**AVAILABLE DATA:**
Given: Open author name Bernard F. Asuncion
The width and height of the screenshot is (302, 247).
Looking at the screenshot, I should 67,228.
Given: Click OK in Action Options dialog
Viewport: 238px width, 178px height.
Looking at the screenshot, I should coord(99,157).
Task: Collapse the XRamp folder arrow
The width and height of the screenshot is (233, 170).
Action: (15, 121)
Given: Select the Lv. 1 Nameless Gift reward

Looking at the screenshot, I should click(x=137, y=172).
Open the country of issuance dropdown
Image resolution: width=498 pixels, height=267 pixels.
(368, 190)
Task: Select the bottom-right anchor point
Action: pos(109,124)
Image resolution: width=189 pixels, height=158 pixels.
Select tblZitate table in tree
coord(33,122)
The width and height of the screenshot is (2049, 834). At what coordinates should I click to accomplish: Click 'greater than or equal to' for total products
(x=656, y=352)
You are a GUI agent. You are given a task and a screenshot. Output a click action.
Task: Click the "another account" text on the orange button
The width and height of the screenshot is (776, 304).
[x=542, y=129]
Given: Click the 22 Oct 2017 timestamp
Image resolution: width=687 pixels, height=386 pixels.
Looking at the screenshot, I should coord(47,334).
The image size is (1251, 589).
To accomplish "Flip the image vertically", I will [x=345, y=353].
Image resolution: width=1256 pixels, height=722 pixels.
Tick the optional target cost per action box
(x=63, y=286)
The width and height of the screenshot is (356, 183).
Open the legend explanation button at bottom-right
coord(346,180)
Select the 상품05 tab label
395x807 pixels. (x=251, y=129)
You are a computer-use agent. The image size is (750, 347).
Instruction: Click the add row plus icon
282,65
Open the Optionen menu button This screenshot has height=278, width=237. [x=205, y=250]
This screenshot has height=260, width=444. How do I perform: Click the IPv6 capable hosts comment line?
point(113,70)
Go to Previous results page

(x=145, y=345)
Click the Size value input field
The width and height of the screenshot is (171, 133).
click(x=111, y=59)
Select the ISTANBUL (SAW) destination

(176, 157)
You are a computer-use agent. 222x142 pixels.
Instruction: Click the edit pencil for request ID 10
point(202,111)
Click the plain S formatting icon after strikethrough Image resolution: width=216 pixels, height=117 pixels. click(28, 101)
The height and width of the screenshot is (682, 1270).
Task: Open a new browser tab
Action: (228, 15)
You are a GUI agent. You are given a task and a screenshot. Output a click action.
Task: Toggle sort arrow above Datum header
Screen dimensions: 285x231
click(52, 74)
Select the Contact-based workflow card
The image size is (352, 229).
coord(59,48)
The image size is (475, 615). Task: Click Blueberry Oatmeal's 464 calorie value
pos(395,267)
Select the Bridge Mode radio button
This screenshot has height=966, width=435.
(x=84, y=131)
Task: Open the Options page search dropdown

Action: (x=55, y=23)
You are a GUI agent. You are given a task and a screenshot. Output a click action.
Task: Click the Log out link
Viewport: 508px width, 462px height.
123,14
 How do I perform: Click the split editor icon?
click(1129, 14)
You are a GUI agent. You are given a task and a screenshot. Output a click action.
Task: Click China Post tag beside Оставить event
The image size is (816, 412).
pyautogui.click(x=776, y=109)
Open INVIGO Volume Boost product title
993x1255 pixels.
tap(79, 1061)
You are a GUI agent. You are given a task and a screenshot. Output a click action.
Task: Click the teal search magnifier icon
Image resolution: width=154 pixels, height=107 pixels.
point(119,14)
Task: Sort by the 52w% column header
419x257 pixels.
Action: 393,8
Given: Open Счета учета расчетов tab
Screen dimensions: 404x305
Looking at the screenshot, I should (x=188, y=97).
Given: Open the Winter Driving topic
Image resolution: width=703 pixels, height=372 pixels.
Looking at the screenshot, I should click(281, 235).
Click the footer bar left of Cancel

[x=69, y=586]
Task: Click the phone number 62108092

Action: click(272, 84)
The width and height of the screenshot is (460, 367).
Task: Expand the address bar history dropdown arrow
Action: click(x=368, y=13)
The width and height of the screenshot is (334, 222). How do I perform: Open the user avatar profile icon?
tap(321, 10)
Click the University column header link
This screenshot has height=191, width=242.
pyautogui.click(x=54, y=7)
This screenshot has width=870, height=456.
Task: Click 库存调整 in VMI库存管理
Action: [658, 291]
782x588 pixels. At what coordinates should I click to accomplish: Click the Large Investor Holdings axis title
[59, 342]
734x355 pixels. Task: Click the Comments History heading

**WHAT NEEDS TO BE DONE:**
Everything above from the line containing "993x1255 pixels." through the line containing "Given: Open the Winter Driving topic" must be copied exactly. Nothing outside that range belongs in the answer.

**TASK ANSWER:**
993x1255 pixels.
tap(79, 1061)
You are a GUI agent. You are given a task and a screenshot. Output a click action.
Task: Click the teal search magnifier icon
Image resolution: width=154 pixels, height=107 pixels.
point(119,14)
Task: Sort by the 52w% column header
419x257 pixels.
Action: 393,8
Given: Open Счета учета расчетов tab
Screen dimensions: 404x305
Looking at the screenshot, I should (x=188, y=97).
Given: Open the Winter Driving topic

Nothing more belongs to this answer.